EXERCISE OBJECTIVE: Quote the lines of the material exactly, starting at the line that contains "Open the mobile device icon in sidebar" and ending with the last line of the material.

Dataset records
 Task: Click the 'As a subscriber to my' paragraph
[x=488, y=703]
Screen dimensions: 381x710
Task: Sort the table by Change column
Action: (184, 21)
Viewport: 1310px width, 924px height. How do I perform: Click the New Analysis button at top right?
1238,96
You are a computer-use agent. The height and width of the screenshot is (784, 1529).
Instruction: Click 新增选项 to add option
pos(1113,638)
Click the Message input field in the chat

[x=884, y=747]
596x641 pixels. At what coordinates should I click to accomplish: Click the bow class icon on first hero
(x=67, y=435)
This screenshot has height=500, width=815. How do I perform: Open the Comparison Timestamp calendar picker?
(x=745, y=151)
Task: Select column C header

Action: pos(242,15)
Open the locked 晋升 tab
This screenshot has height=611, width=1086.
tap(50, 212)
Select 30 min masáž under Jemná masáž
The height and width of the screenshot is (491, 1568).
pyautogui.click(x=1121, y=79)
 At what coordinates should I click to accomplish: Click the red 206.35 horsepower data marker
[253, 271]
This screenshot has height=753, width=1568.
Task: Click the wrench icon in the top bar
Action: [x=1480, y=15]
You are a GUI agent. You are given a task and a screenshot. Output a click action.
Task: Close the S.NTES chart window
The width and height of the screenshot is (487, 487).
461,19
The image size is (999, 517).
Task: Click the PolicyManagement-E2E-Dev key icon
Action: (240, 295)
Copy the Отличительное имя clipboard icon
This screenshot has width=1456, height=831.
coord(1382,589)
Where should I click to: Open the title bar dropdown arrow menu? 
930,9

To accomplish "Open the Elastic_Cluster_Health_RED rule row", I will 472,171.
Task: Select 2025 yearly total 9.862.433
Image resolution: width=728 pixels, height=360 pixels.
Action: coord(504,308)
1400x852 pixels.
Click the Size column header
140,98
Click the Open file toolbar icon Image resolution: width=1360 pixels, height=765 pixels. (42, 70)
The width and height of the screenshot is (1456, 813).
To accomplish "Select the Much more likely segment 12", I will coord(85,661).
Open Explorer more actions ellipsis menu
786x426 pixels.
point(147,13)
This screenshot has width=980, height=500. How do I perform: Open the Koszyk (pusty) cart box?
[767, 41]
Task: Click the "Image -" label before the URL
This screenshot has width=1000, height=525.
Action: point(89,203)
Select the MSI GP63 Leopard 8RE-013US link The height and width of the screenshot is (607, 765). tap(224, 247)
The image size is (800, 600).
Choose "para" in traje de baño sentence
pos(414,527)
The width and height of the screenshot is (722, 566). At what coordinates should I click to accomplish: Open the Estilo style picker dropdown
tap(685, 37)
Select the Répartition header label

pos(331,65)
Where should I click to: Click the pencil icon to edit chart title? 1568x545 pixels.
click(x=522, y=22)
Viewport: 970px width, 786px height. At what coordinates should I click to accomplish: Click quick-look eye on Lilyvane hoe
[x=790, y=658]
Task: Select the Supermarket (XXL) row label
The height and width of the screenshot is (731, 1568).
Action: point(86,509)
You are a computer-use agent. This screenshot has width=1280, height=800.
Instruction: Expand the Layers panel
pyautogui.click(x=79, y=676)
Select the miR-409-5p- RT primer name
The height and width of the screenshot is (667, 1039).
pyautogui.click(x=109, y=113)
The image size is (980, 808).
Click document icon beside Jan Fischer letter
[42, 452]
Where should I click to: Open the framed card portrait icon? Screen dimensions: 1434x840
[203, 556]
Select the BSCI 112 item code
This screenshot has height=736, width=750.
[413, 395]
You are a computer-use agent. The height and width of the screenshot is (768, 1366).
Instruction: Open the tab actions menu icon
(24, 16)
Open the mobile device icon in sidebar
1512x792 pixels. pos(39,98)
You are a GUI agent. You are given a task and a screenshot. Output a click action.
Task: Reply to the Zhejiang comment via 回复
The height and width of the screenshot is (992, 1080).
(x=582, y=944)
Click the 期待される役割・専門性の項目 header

SOLUTION TO THIS PROBLEM:
Open the mobile device icon in sidebar
1512x792 pixels. pos(39,98)
You are a GUI agent. You are given a task and a screenshot. Output a click action.
Task: Reply to the Zhejiang comment via 回复
The height and width of the screenshot is (992, 1080).
(x=582, y=944)
Click the 期待される役割・専門性の項目 header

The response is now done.